Shell, BP and Statoil have held preliminary discussions about exporting LNG cargoes from US utility Dominion’s proposed liquefaction facility at Cove Point, Maryland.
The talks have yet to progress to formal negotiations, according to a source, and Dominion is still listening to offers from other potential customers understood to include Asian players such as Korea Gas and Sumitomo.
The European companies are being seen as more serious about securing the liquefaction rights to the facility because of its proximity to their home markets, said a source with knowledge of the negotiations.
The trio enjoy an advantage because they are already import partners at Cove Point.
The terminal operator is looking to sign up one to three companies under export capacity contracts. The early nature of the discussions may put Dominion slightly behind its schedule, which had called for capacity contracts to be signed by the end of the first quarter, another source said.

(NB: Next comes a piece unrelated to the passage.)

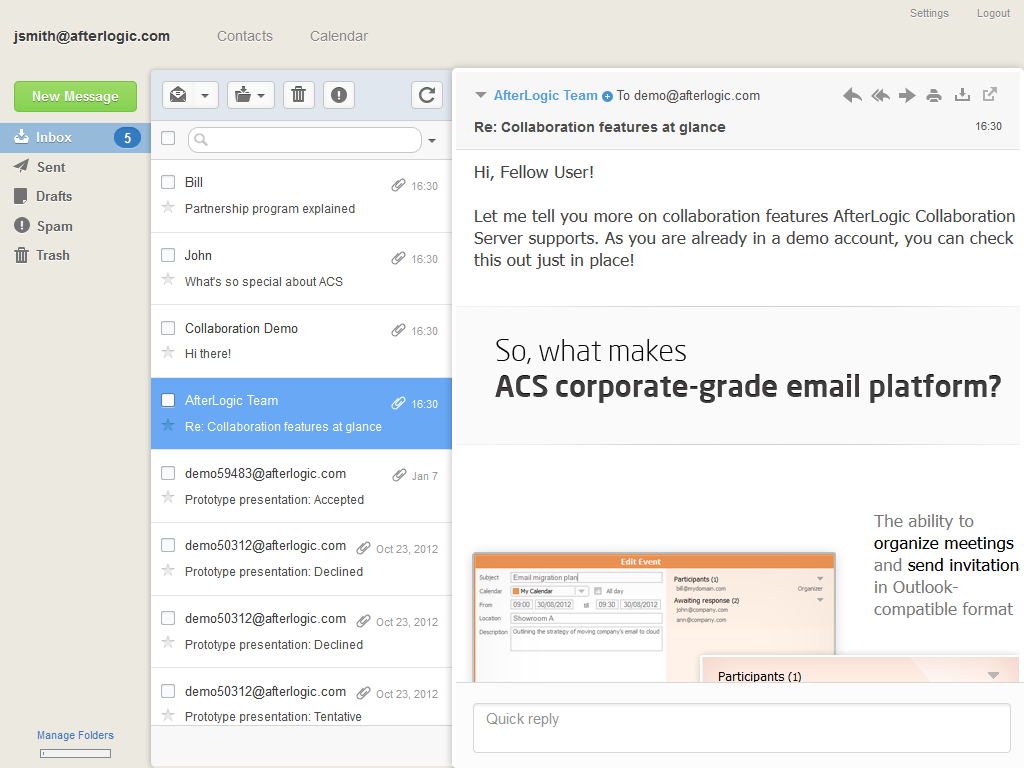Mark message as spam in toolbar

[x=339, y=95]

Unlike Cheniere Energy’s facility at Sabine Pass on the Gulf Coast, which includes a provision to procure the gas that companies will use for export, Cove Point’s model only calls for leasing liquefaction capacity. Shell and Statoil already have significant upstream operations in the Marcellus shale gas play, though additional pipeline infrastructure would probably be needed to link their fields to the facility.
BP currently does not have operations in Appalachia but the company has an active trading operation that could source gas for export from the open market. An upstream entry into Marcellus may also be possible.
KBR and CB&I handled the pre-front-end engineering analysis for the liquefaction proposal and both will work on competing full FEED studies for the facility.
Dominion is initially planning up to two trains that will process about 750 million cubic feet of gas per day into 5 million tonnes per annum of LNG. First cargoes are planned for 2016.